Lately, as the winter enters its most hateful phase (football is over; baseball is yet to begin) I'm relying on visions of summer. The smell of coconut conjures lotion; skimpy bathing suits; an outdoor shower at a crowded beach house: the perfect little spot to steal away for a quickie.

No doubt, coconut is sexy.

Lately, on Saturday evenings, me and my wife make coconut-infused dishes.

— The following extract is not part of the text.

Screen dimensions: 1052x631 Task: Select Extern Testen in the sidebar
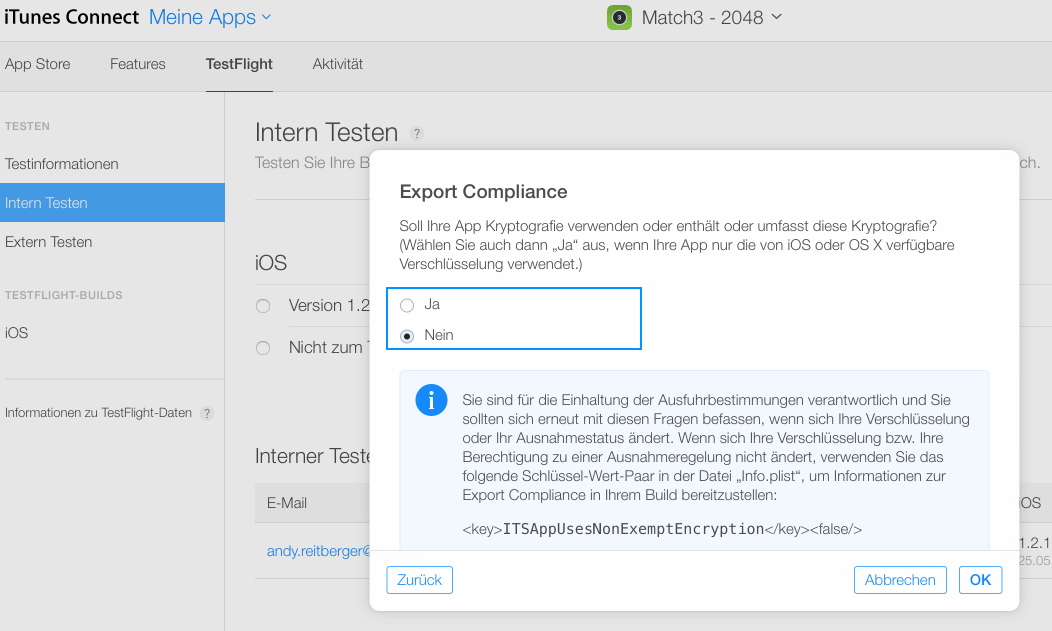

Then, sometime after eating, we flop on the couch. We do not watch television. We do not fall asleep. Our place becomes crowded with all the things we do not do. The dishes in the sink. The laundry on the floor. The cellphones, unanswered. We just stay on the couch and pretend it's summer: We're staying in a crowded beach house; the couch is our outdoor shower.


Chicken and Mushrooms in a Lemon Coconut Broth

I've spent all week developing this recipe at home and at work. Then I made it last night for my brother's 40 birthday party. It's freakin' delicious. Serve it over a Perfect Pot of Rice.

6 tablespoons kosher salt
4 boneless skinless chicken breasts, tenderloins removed, fat trimmed
3 tablespoons extra virgin olive oil
16 ounces assorted fresh mushrooms--cremini, shitake, or white button--sliced thin
1 15 ounce can full fat coconut milk
1 teaspoon juice and zest from one fresh lemon
1 garlic clove minced
2 tablespoons fresh chopped parsley
Sea salt
Fresh ground pepper

Dissolve the salt with four cups water in a gallon-size zipper lock bag. Add the chicken breasts and seal the bag, pressing out the extra air. Brine in the refrigerator for one hour.

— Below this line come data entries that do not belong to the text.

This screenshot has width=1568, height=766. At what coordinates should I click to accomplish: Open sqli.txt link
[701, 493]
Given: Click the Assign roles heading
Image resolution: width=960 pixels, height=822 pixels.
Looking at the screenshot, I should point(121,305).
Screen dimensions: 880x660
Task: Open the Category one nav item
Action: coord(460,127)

Remove the chicken breasts from the brine and pat dry with a paper towel. Season with fresh ground pepper.

In a large skillet over medium-high heat, warm one tablespoon olive oil. Add chicken to skillet and sauté until almost cooked through, about 5 minutes per side. Transfer chicken to a cutting board. When cool, slice into thin strips.

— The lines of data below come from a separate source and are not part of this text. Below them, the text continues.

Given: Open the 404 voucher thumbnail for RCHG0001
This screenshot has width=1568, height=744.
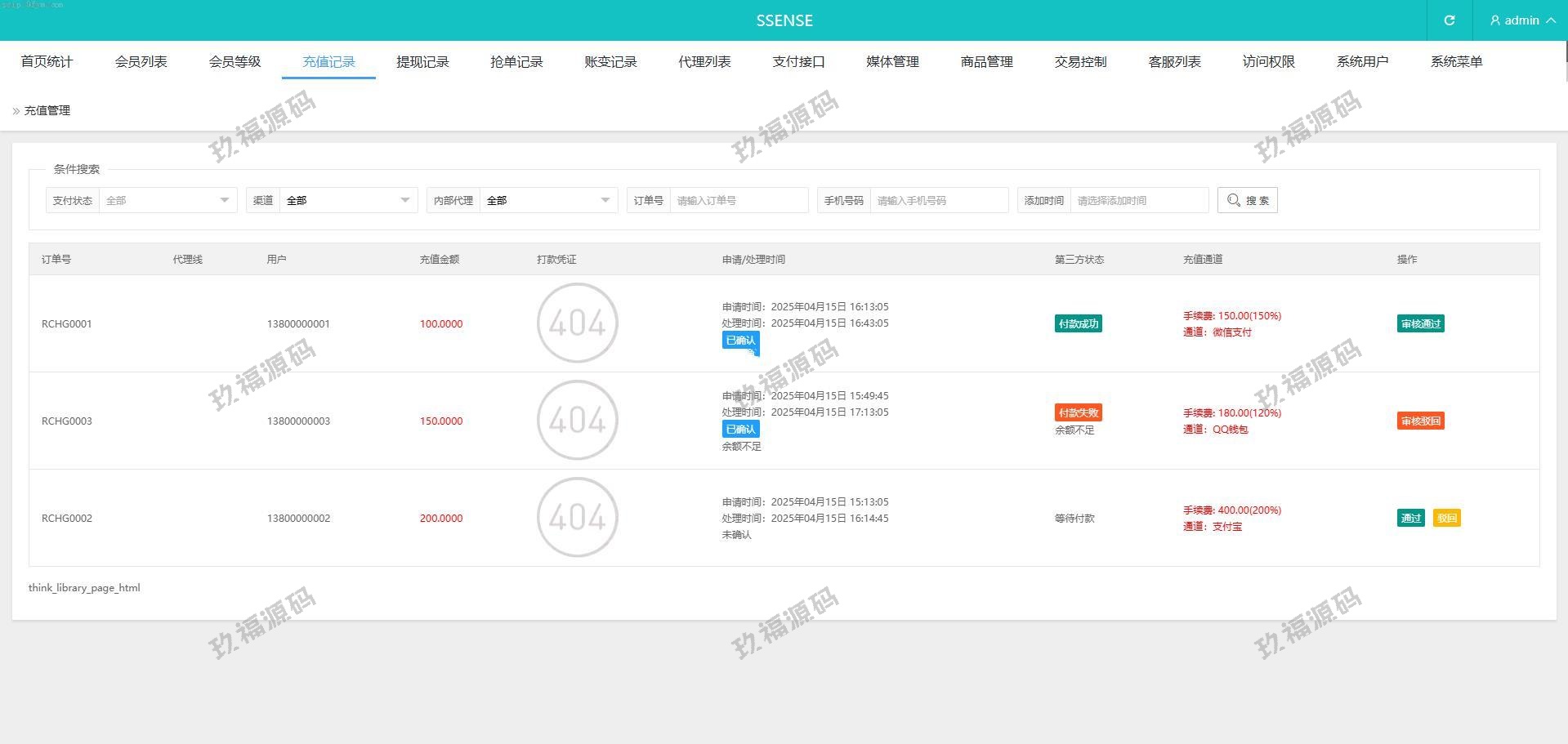Looking at the screenshot, I should click(x=577, y=323).
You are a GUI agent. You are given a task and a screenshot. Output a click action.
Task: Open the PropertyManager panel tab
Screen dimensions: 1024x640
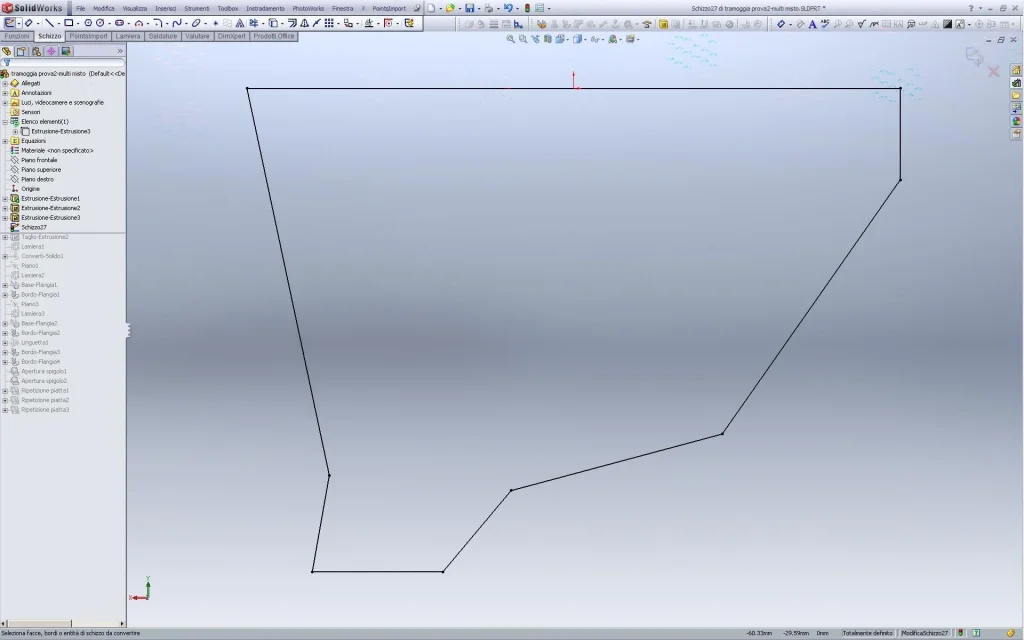coord(20,51)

Add remaining two tablespoons olive oil to skillet. Add mushrooms and saute. Season lightly with sea salt and fresh ground pepper. Saute, stirring frequently, until mushrooms have released and absorbed excess moisture, about 8 minutes. Add coconut milk, lemon juice, lemon zest, garlic, and reserved chicken. Simmer until chicken is cooked through. Stir in parsley. Season to taste with sea salt and fresh ground pepper.

Serve hot.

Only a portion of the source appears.